その後弾丸の装填の仕方を教えて貰いいよいよ射撃するということになった時だった。後ろで見ていた母さんが急に口を開いた。
「ねぇ先生、最初にお手本を見せて頂けませんか? 」
僕とルカ先生は同時に母さんの方を振り返った。なんだよ! 母さん余計な口を挟むなよ! と僕は思ったが母さんの表情を見て一瞬驚いた。笑顔で取り繕っているが母さんの目は鋭く全く笑っていないのだ! 僕はその表情の奥にルカ先生がライフル銃の教官としての十分な能力を持っているのかを確かめようとする母さんの意思を感じた。ルカ先生も自分を試そうとする母さんの気持ちに気付いてムッとしたのかもしれない。その場は一瞬沈黙となった。
「勿論です! お見せしますよ! 」
ワンテンポ置いてルカ先生はニッコリとした笑顔を浮かべてそう返事をした。そのやりとりを見て僕は「女という生き物って実はとんでもなく恐ろしい生き物かもしれない……」と思った。

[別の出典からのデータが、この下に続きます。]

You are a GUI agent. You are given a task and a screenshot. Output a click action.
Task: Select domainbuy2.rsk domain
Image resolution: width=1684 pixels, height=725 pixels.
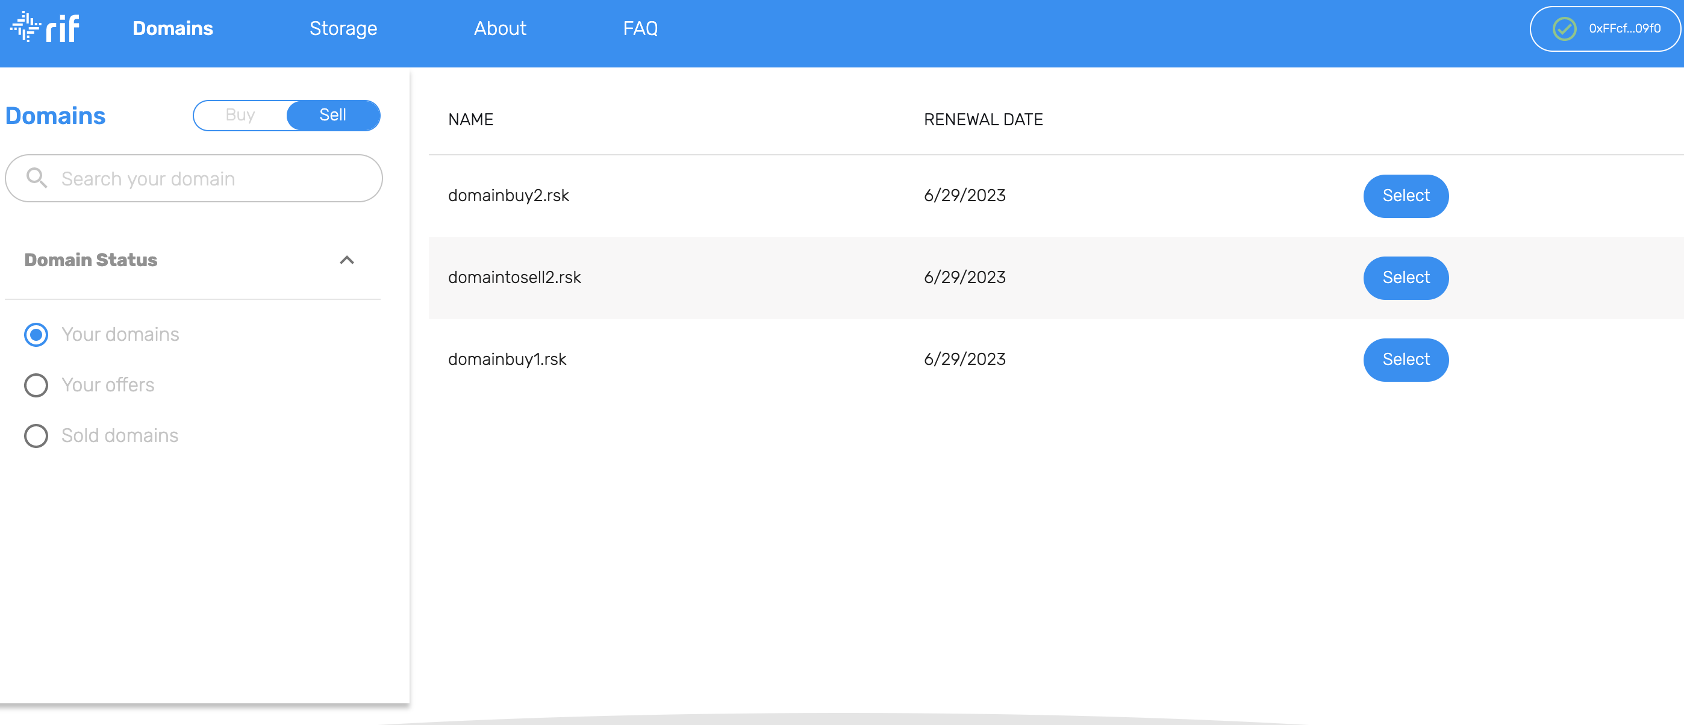click(x=1405, y=195)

「では見ていて下さいね。凄い音がしますから両耳は押さえておいて下さい。」
そう言ってルカ先生は僕からライフル銃を受け取り的に向かって構えた。スラッと伸びた手足、均整の取れたプロポーション、的を睨みつける端正な顔立ち。その姿はとてつもなく綺麗で写真でも撮ってポスターにしたいぐらいだった。だが次の瞬間!
「ドン! 」
大きな音がして僕は一瞬目を瞑ってしまった。耳を押さえていても突き刺さる程の音量に驚いてしまったのだ。だが次の瞬間目を開けると的のど真ん中に穴が空いていた。ルカ先生は僕と母さんを見るとニッコリと微笑んだ。
「こんな感じです。如何ですか? 」
そう勝ち誇ったように言うルカ先生に母さんはもう何も言えなかった。僕はルカ先生の見事な腕前に只々拍手を送るばかりだった。